**What is required:** Output the entries exactly as they appear. Pictures should not be included.

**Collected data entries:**
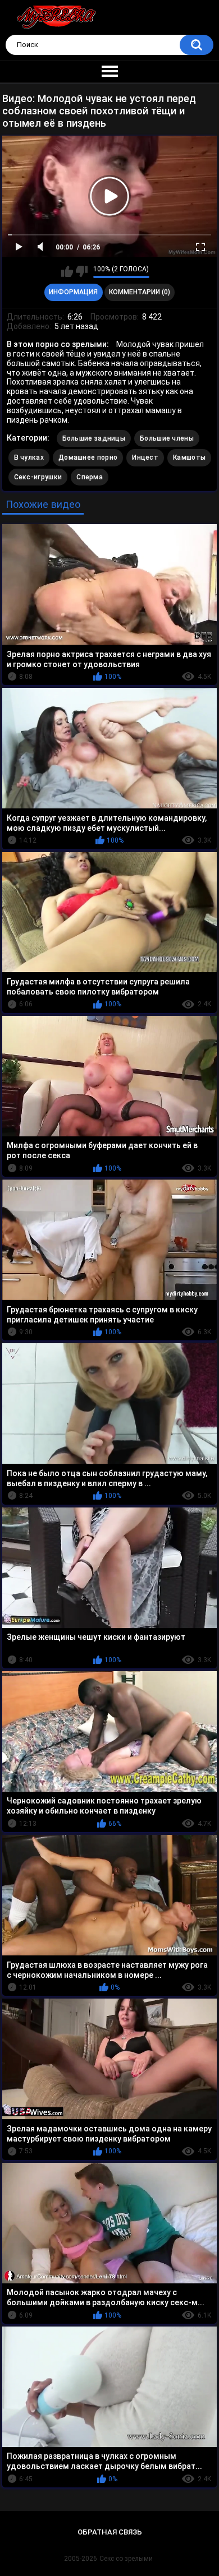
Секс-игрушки (38, 477)
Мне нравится (67, 271)
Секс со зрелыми (126, 2559)
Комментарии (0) (139, 292)
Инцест (145, 457)
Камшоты (189, 457)
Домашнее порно (87, 457)
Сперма (89, 477)
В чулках (29, 457)
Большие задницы (94, 438)
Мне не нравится (82, 271)
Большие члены (167, 438)
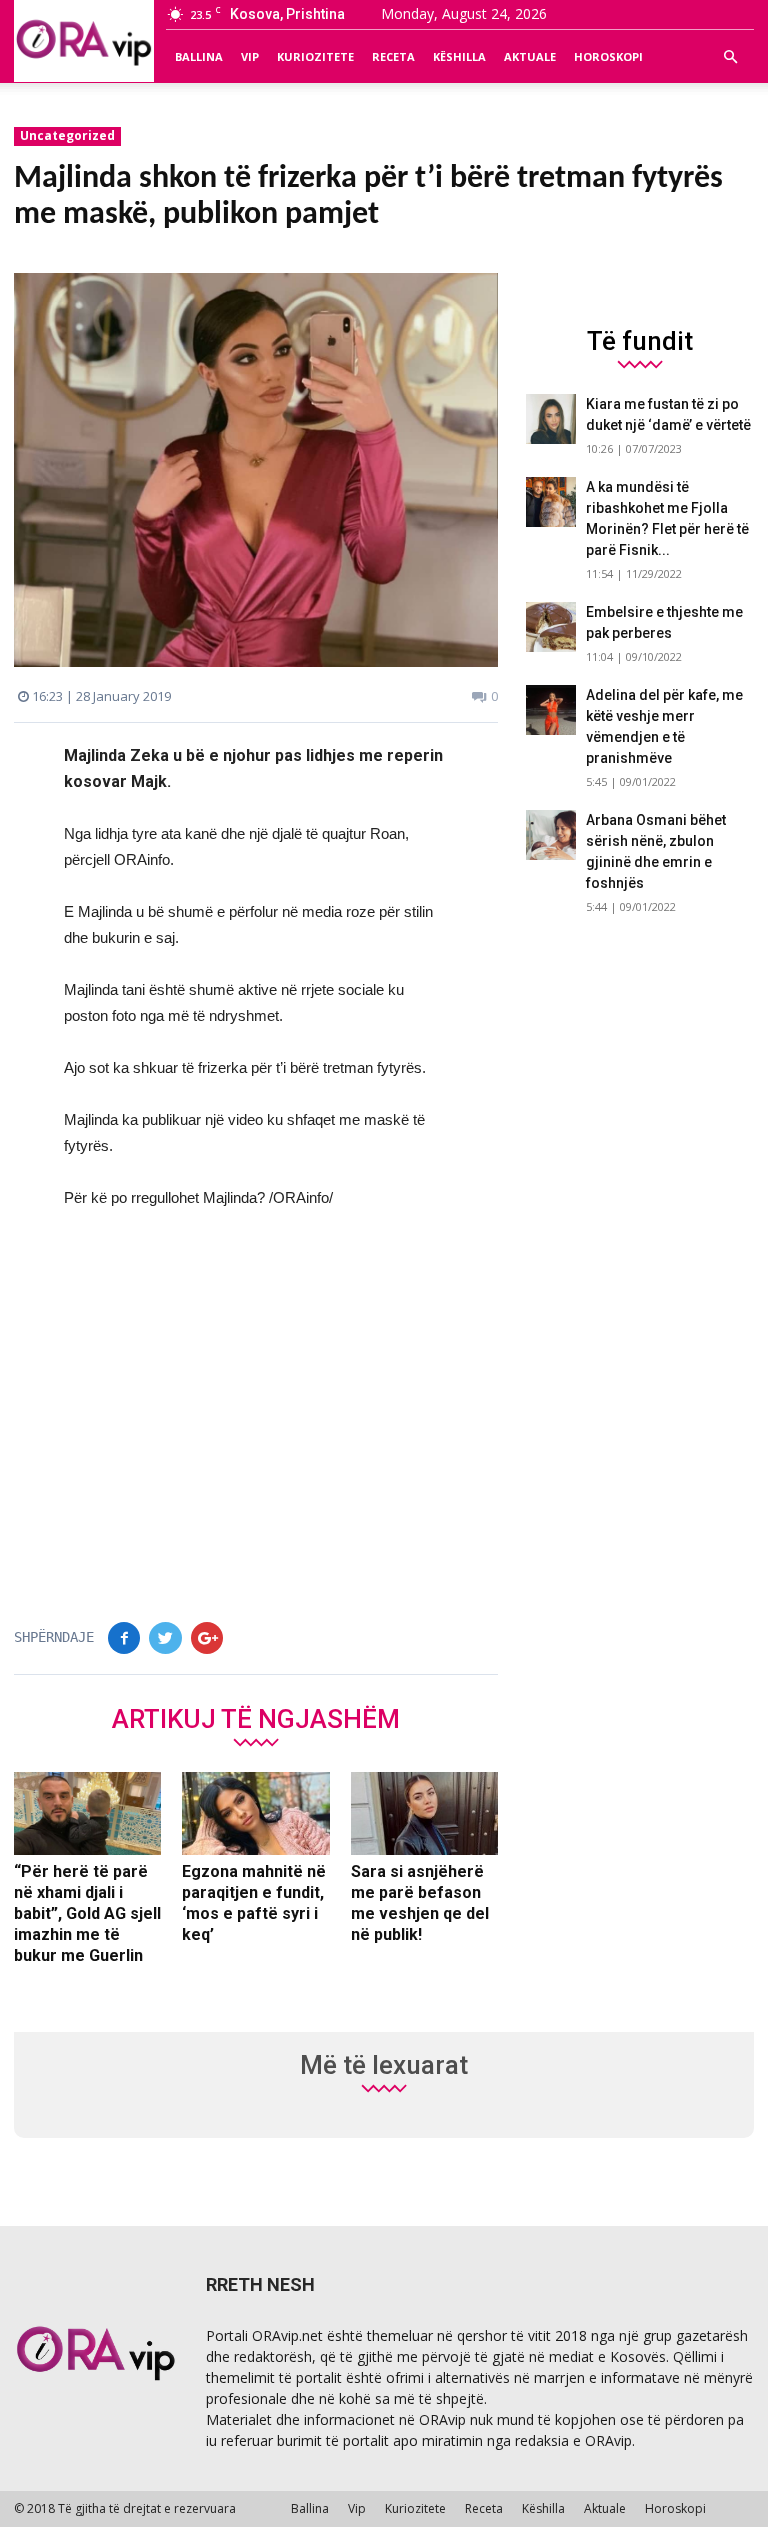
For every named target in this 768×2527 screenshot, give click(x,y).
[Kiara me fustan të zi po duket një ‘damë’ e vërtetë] (551, 419)
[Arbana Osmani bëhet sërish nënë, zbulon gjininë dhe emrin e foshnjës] (551, 835)
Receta (393, 56)
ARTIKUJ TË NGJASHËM (256, 1718)
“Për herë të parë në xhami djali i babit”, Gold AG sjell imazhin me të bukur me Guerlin (87, 1913)
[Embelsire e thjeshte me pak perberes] (551, 627)
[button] (730, 57)
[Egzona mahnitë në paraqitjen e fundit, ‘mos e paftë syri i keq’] (255, 1814)
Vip (250, 56)
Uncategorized (67, 135)
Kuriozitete (315, 56)
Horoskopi (608, 56)
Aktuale (530, 56)
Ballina (199, 56)
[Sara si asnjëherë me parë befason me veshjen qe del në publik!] (424, 1814)
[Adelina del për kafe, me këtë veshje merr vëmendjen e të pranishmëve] (551, 710)
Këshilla (459, 56)
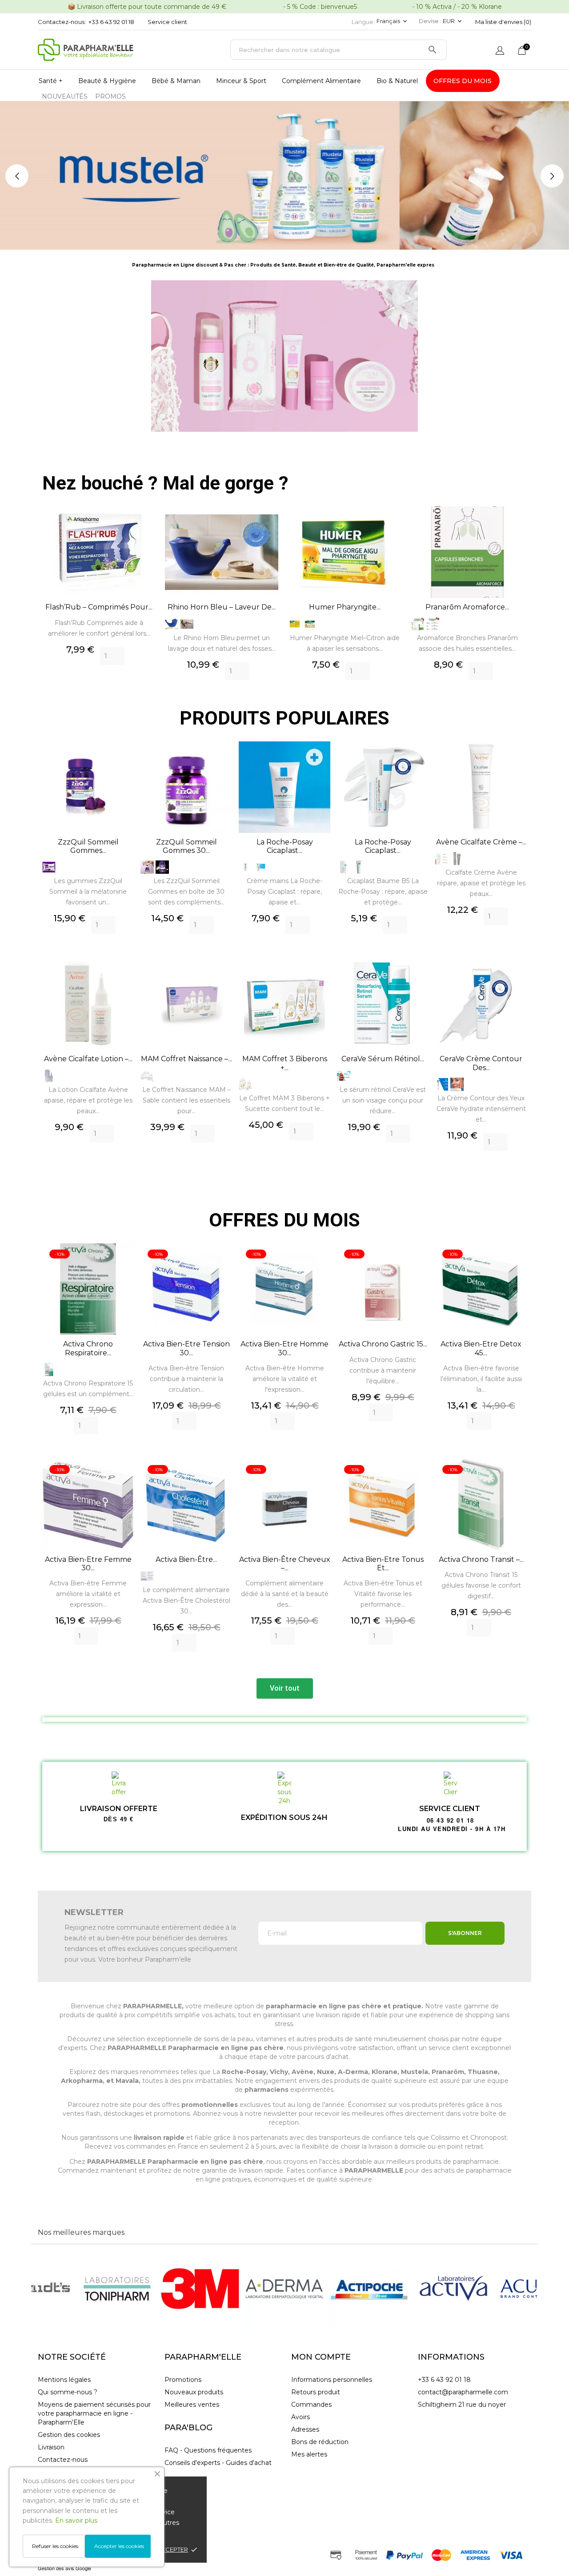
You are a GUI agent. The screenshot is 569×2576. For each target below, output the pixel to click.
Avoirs (300, 2417)
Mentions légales (64, 2380)
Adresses (305, 2429)
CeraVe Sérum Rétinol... (382, 1059)
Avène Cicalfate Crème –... (481, 842)
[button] (284, 1688)
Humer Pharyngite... (345, 607)
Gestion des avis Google (64, 2568)
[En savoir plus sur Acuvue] (453, 2289)
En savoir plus (76, 2520)
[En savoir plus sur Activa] (369, 2289)
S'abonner (465, 1933)
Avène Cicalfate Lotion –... (88, 1059)
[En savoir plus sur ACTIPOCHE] (284, 2289)
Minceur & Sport (241, 81)
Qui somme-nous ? (67, 2392)
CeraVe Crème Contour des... (481, 1063)
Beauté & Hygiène (107, 81)
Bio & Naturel (397, 81)
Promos (110, 96)
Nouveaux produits (193, 2392)
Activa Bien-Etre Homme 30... (284, 1348)
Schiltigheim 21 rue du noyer (462, 2405)
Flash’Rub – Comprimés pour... (98, 607)
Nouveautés (65, 96)
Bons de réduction (320, 2442)
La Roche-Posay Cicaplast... (284, 846)
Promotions (182, 2380)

**Answer for this exercise:**
Секс-игрушки (38, 477)
Мне нравится (67, 271)
Секс со зрелыми (126, 2559)
Комментарии (0) (139, 292)
Инцест (145, 457)
Камшоты (189, 457)
Домашнее порно (87, 457)
Сперма (89, 477)
В чулках (29, 457)
Большие задницы (94, 438)
Мне не нравится (82, 271)
Большие члены (167, 438)
For every named target in this 768×2527 screenshot, give click(x,y).
[Kiara me fustan të zi po duket një ‘damë’ e vërtetë] (551, 419)
[Arbana Osmani bëhet sërish nënë, zbulon gjininë dhe emrin e foshnjës] (551, 835)
Receta (393, 56)
ARTIKUJ TË NGJASHËM (256, 1718)
“Për herë të parë në xhami djali i babit”, Gold AG sjell imazhin me të bukur me Guerlin (87, 1913)
[Embelsire e thjeshte me pak perberes] (551, 627)
[button] (730, 57)
[Egzona mahnitë në paraqitjen e fundit, ‘mos e paftë syri i keq’] (255, 1814)
Vip (250, 56)
Uncategorized (67, 135)
Kuriozitete (315, 56)
Horoskopi (608, 56)
Aktuale (530, 56)
Ballina (199, 56)
[Sara si asnjëherë me parë befason me veshjen qe del në publik!] (424, 1814)
[Adelina del për kafe, me këtë veshje merr vëmendjen e të pranishmëve] (551, 710)
Këshilla (459, 56)
You are a GUI agent. The screenshot is 569×2576. For each target below, output the pixel to click.
Avoirs (300, 2417)
Mentions légales (64, 2380)
Adresses (305, 2429)
CeraVe Sérum Rétinol... (382, 1059)
Avène Cicalfate Crème –... (481, 842)
[button] (284, 1688)
Humer Pharyngite... (345, 607)
Gestion des avis Google (64, 2568)
[En savoir plus sur Acuvue] (453, 2289)
En savoir plus (76, 2520)
[En savoir plus sur Activa] (369, 2289)
S'abonner (465, 1933)
Avène Cicalfate Lotion –... (88, 1059)
[En savoir plus sur ACTIPOCHE] (284, 2289)
Minceur & Sport (241, 81)
Qui somme-nous ? (67, 2392)
CeraVe Crème Contour des... (481, 1063)
Beauté & Hygiène (107, 81)
Bio & Naturel (397, 81)
Promos (110, 96)
Nouveaux produits (193, 2392)
Activa Bien-Etre Homme 30... (284, 1348)
Schiltigheim 21 rue du noyer (462, 2405)
Flash’Rub – Comprimés pour... (98, 607)
Nouveautés (65, 96)
Bons de réduction (320, 2442)
La Roche-Posay Cicaplast... (284, 846)
Promotions (182, 2380)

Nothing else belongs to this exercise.